The spiritual remedy for existential fatigue or burnout
More and more people feel exhausted from living, from doing everyday things to simply stay alive: eating, drinking, having a job, paying the rent, among other things. Many feel unhappy and dissatisfied with their lives. And no wonder, since being a decent person requires an enormous vital effort. For those who cultivate their spirituality, it may seem even more utopian to love God and their neighbor, and to maintain a stable commitment to their local church.
In light of this, it has become very common to embrace minimalism and see work as something completely secondary. Some adopt a lifestyle with more free time, others opt to ask for a sabbatical from work. However, the feeling of burnout or chronic fatigue in the face of life does not seem to go away. If, on the one hand, it is true that doing more things is not going to improve our condition, on the other hand, doing less or little does not bring a solution to the dissatisfaction we feel either. How many times have we used our free time to have fun only to end up more tired! Pleasure is often as tiring as work. That said, I don't want to downplay the importance of reviewing our priorities and schedules in order to pursue a more sustainable lifestyle. What I am aiming to do with this brief writing is to highlight the fact that even if we manage to reduce the amount of work and stress, the guarantee of feeling inner peace may still be out of reach.

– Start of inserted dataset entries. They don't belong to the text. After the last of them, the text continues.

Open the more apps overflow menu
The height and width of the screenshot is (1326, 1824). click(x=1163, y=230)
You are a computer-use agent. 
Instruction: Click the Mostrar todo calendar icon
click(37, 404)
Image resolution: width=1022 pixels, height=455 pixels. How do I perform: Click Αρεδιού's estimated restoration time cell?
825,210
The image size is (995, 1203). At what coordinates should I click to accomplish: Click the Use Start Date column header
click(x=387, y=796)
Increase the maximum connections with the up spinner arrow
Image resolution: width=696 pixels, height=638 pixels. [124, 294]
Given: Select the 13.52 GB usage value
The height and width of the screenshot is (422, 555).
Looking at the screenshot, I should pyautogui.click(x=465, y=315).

In my opinion, the central error lies in the fact that people focus too much on the outward aspects of their lives, instead of their inner selves. That is, they seek to change the external—the job, the partner, the country, the house, the hobbies—in order to bring about an inner change in levels of contentment and rest. However, the solution lies in a spiritual experience of our inner self with God.
Let us reflect a little more. Jesus extends an invitation to all those with this kind of fatigue: “29 Take my yoke upon you and learn from me, for I am gentle and humble in heart, and you will find rest for your souls. 30 For my yoke is easy and my burden is light.” (Matthew 11:29-30). This means that, ultimately, the remedy for emotional and spiritual fatigue is to put ourselves under his yoke. In other words, Jesus uses an instrument of labor (the yoke) as the solution for our weariness.
The yoke was a piece of wood that was placed on the backs of two oxen in order to plow the land. These oxen would pull a heavy instrument that plowed the land with the yoke. Usually, it was a stronger ox along with a younger, inexperienced ox. The purpose of the yoke was, on the one hand, to teach the younger ox to do the work and, on the other hand, to share the load. With this, Jesus teaches us that in one's spiritual interiority lies the answer and the solution to existential fatigue. It is the space in which we carry the yoke of Jesus with Jesus.
Naturally, most of us, when we reflect on the idea of rest, the first thing that comes to mind are those things that bring us pleasure, namely, food, vacation, sex, beach, etc. However, Jesus' solution does not consist of such things, but rather in an instrument of work, which is his yoke. Now, how is it possible that an instrument of work, with which a farmer was extremely familiar, can be used as a symbol for spiritual rest?
In order to understand this extremely complex matter, we must still delve deeper into the meaning of “yoke" for the first-century Jewish mentality. The word “yoke" was used as an idiomatic expression to refer to the teaching of a Rabbi or teacher of the law. This implies, among other things, that all Rabbis had a yoke and, normally, that “yoke" or teaching referred to their particular way of interpreting the Hebrew Bible. According to this, what set Jesus apart was not that he had a yoke or a teaching since, in fact, other spiritual teachers of the time also had a yoke. The great difference of Jesus' yoke or teaching to his disciples, in comparison to the other teachers of the time, was that his teaching or yoke was gentle. In contrast, the yoke of most of the spiritual teachers of the time was characterized by strict observance of the laws and harsh treatment of the body. Jesus distanced himself from this rabbinic practice—which consisted of excessive attention to outward appearances— and, on the contrary, focused on the inner being of the individual.
Understanding this, Jesus offers us his “yoke" as a tool to face the same problems but this time walking by his side, following his teachings by imitating him. It has become quite common to admire Jesus for his teachings, but many refuse to take the next step, that is, to imitate his lifestyle. A way of life that consisted of a deep connection with God and with one's neighbor.
This way of being in the world and existing as spiritual beings means, among other things, to live the same life, along with its difficulties, but from different spiritual coordinates, from a point of reference where Jesus is teaching us to plow the earth correctly. The most essential thing is that we do not throw off the yoke. In this sense, God does not promise us an easy life, but a soft yoke; the yoke of the one who conquered the world and death: Jesus.